Albo ritene che uccidere degli animali per nutrirsi sia intrinsecamente sbagliato. Vuol dire prendersi una vita per soddisfare i propri bisogni. Qain lo sapeva. Pensava che vi fosse una forte affinità tra gli uomini e gli animali, e per questo offrì un sacrificio proveniente dal mondo vegetale. Per Albo il suo errore fu quello di aver portato della verdura, considerata meno pregiata, e non della frutta. Hevel invece riteneva che vi fosse una differenza qualitativa fra uomini e animali. Il Signore aveva conferito agli uomini il potere di dominare sugli animali, e il sacrificio animale era una manifestazione di questa superiorità riconosciuta. Qain, vedendo che l’offerta di Hevel era stata accettata, ragiona così: se i sacrifici di animali sono ammessi, e non c’è differenza sostanziale fra uomini e gli animali, così come pensava, l’offerta migliore è quella di un essere umano, e così arrivò ad uccidere il fratello. Ecco perché H. ha consentito di mangiare carne dopo il diluvio. Il mondo era pieno di violenza. La violenza fa parte della natura umana, e se doveva esserci un’umanità era necessario abbassare le richieste. Meglio uccidere gli animali, se è necessario, piuttosto che uccidere gli esseri umani. In questo modo i versi, molto difficili, successivi al ritorno di Noach sulla terraferma, risultano molto più comprensibili. Noach costruisce un altare ed offre dei sacrifici, accolti da H. Il Signore disse quindi che non avrebbe più maledetto la terra a causa dell’uomo, anche se la sua inclinazione è malvagia.
Allora il Signore consentì agli uomini di consumare carne e ribadì il divieto dell’omicidio. Gli uomini sono predisposti ad essere violenti. Se la società deve sopravvivere, gli uomini devono indirizzare la loro violenza verso qualcos’altro, sia per nutrirsi, sia per compiere dei sacrifici. Vi è una linea netta che separa l’umano dal non umano. H. non approva l’uccisione di animali, sia per nutrirsi che per fare sacrifici, ma proibirlo è utopico. E’ un discorso che avrà una sua valenza solo alla fine dei giorni. Per ora, è meglio che gli uomini uccidano degli animali che i loro simili. I sacrifici sono una concessione alla natura umana, e sostituiscono la violenza contro altri uomini. Sebbene non faccia direttamente riferimento alla tradizione ebraica, Renè Girard, l’autore de La violenza e il sacro, ha recuperato ampiamente queste idee. I sacrifici servono a sopprimere tutta la violenza interna alla comunità. Il sacrificio persegue lo scopo di ripristinare l’armonia della comunità e rafforzare il tessuto sociale. La peggiore forma di violenza fra le società è la vendetta, e i sacrifici sono un sistema per deviare l’energia distruttiva della vendetta.
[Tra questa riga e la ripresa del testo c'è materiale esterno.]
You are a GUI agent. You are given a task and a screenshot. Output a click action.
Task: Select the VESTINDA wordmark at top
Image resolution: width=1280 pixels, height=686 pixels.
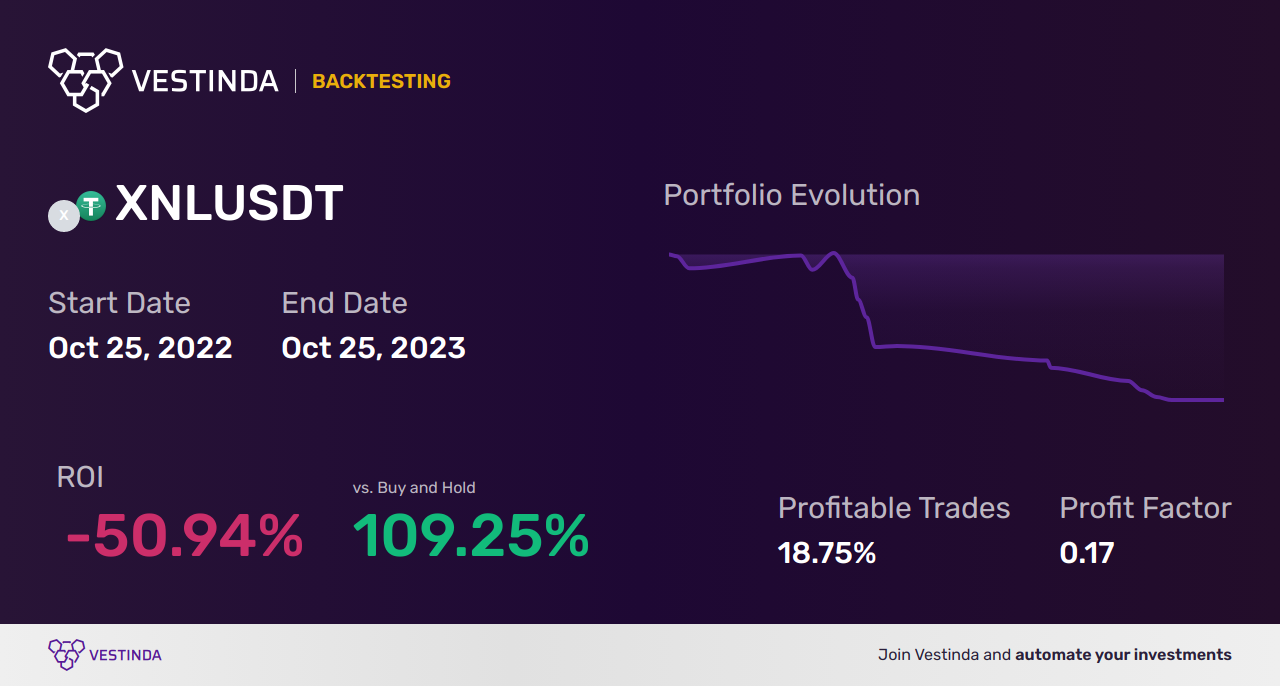pyautogui.click(x=205, y=81)
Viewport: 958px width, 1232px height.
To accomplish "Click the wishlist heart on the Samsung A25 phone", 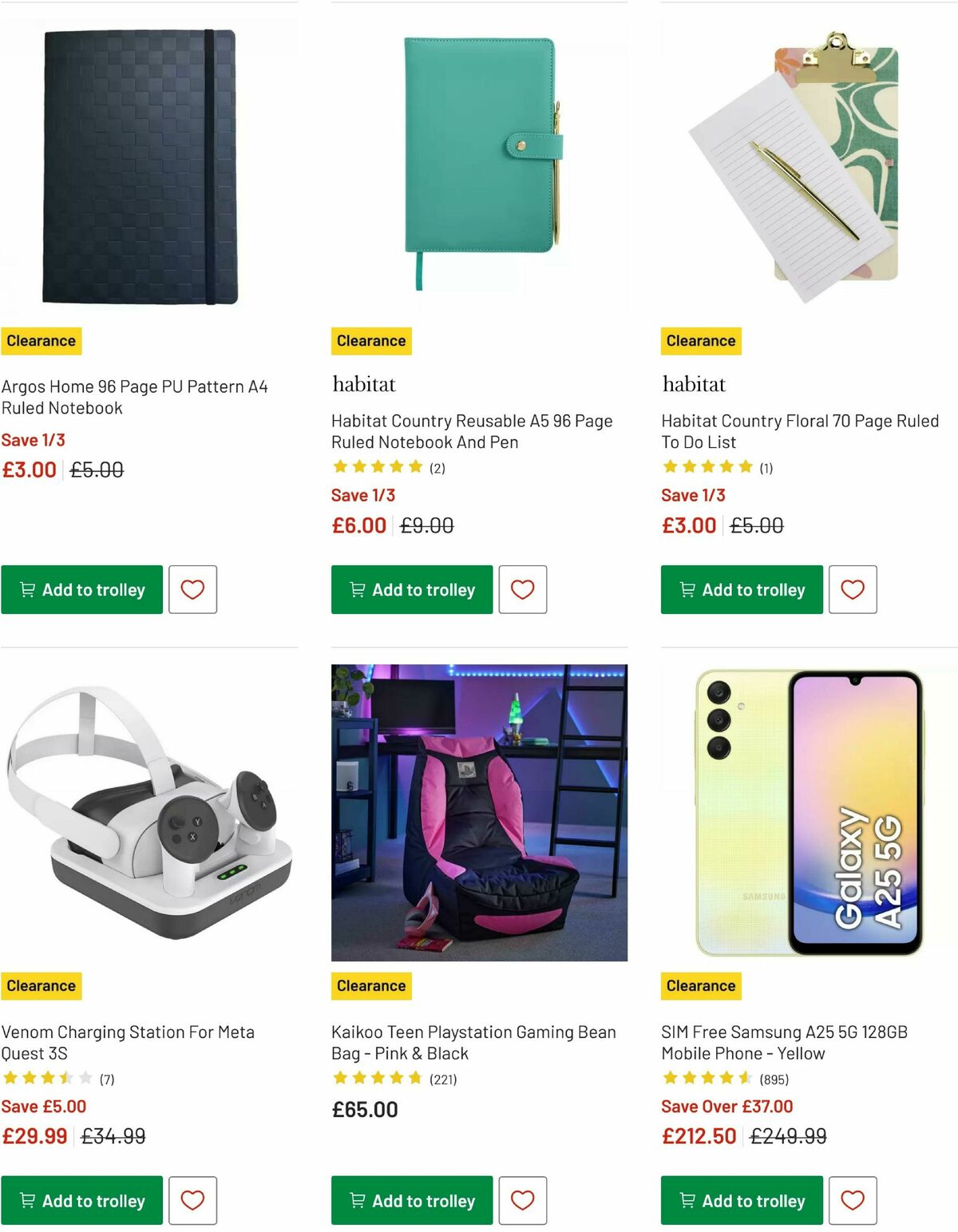I will 853,1200.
Secondo Girard la vendetta caratterizzava in modo pregnante le società primitive, ma le società più moderne sono riuscite a rompere il cerchio grazie al sistema giudiziario, che non sopprime la vendetta, ma la limita a un singolo atto di rappresaglia, messo in atto da un’autorità riconosciuta.
I sacrifici non sono un fine, ma parte del programma della Torah per contrastare la vendetta. L’altra parte del programma, quella principale, è che il mondo sia governato dalla giustizia. Il nostro mondo tuttavia non è riuscito ad attuare il sogno della fine della storia, proprio per via della sete di vendetta. Comunemente è considerata un moto dell’anima basso e indegno, ma costituisce il collante fra le generazioni. Vogliamo mostrare fedeltà ai nostri morti facendo nostra la loro causa. Non è un comportamento logico, ma l’impossibilità di una vendetta intergenerazionale ci costringe a comportarci così. L’unico modo per uscire da questa impasse è ideare degli ideali che uniscano le comunità una volta in guerra per piangere i loro morti insieme. I sacrifici ci insegnano dei principi molto importanti: che la violenza fa ancora parte della natura umana, ed è ancora più pericolosa quando è ispirata ad un’etica della vendetta; piuttosto che negarla, la violenza deve essere reindirizzata, per evitare ulteriori sacrifici umani. L’unica alternativa ai sacrifici è, secondo le parole del profeta Amos, che “il diritto scorra come le acque e la giustizia come un fiume possente”.